#### Records contained in a dataset
[Start of Attachment]
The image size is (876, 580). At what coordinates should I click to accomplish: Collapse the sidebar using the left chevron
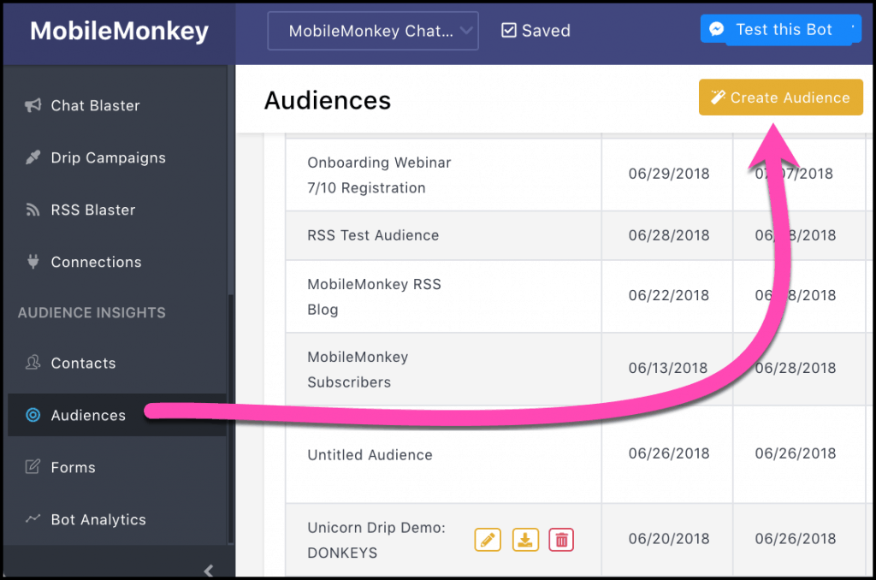(209, 570)
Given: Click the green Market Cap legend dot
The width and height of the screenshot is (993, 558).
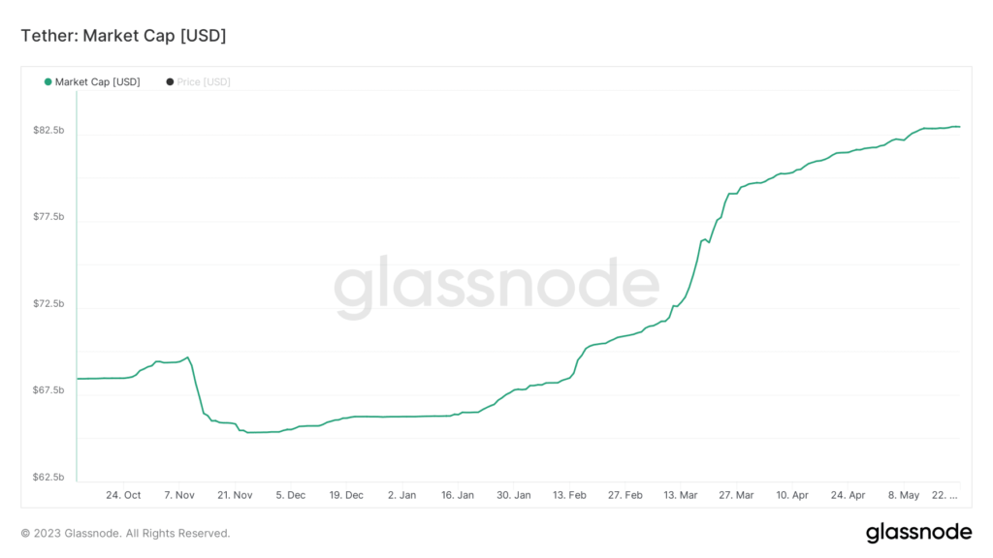Looking at the screenshot, I should 48,82.
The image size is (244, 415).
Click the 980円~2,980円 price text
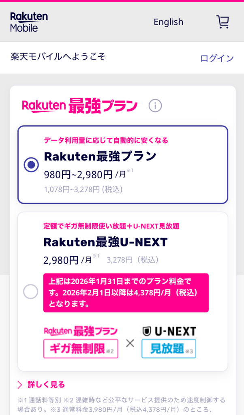point(78,175)
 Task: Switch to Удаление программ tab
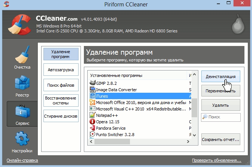[x=60, y=54]
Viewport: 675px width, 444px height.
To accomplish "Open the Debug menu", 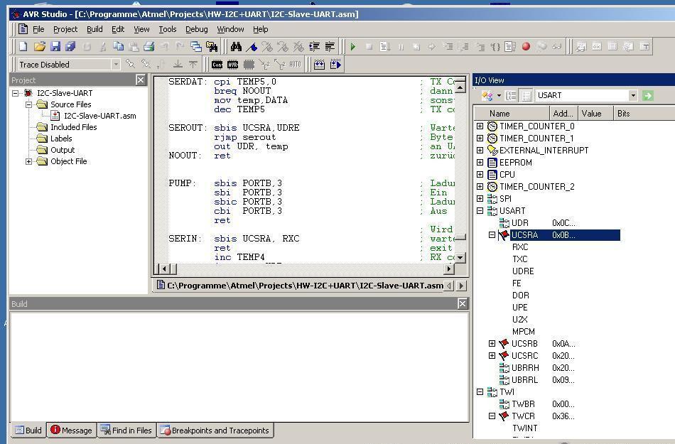I will [x=196, y=29].
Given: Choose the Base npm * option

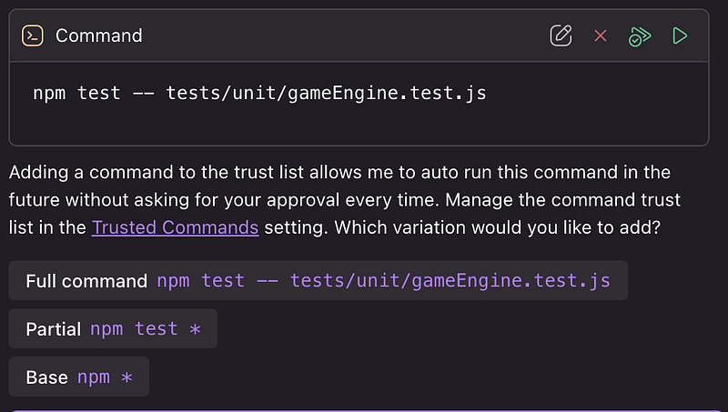Looking at the screenshot, I should (x=78, y=377).
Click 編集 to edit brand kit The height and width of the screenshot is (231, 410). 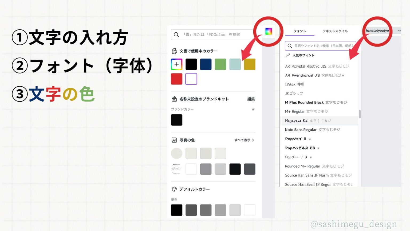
[End of Attachment]
#### Exercise requirements
From the line containing "Given: Choose the Base npm * option" to the last line of the records, inclusive, output the lines exactly as written and nothing else; leave out the pictures.

#### Task output
Given: Choose the Base npm * option

Looking at the screenshot, I should (x=78, y=377).
Click 編集 to edit brand kit The height and width of the screenshot is (231, 410). 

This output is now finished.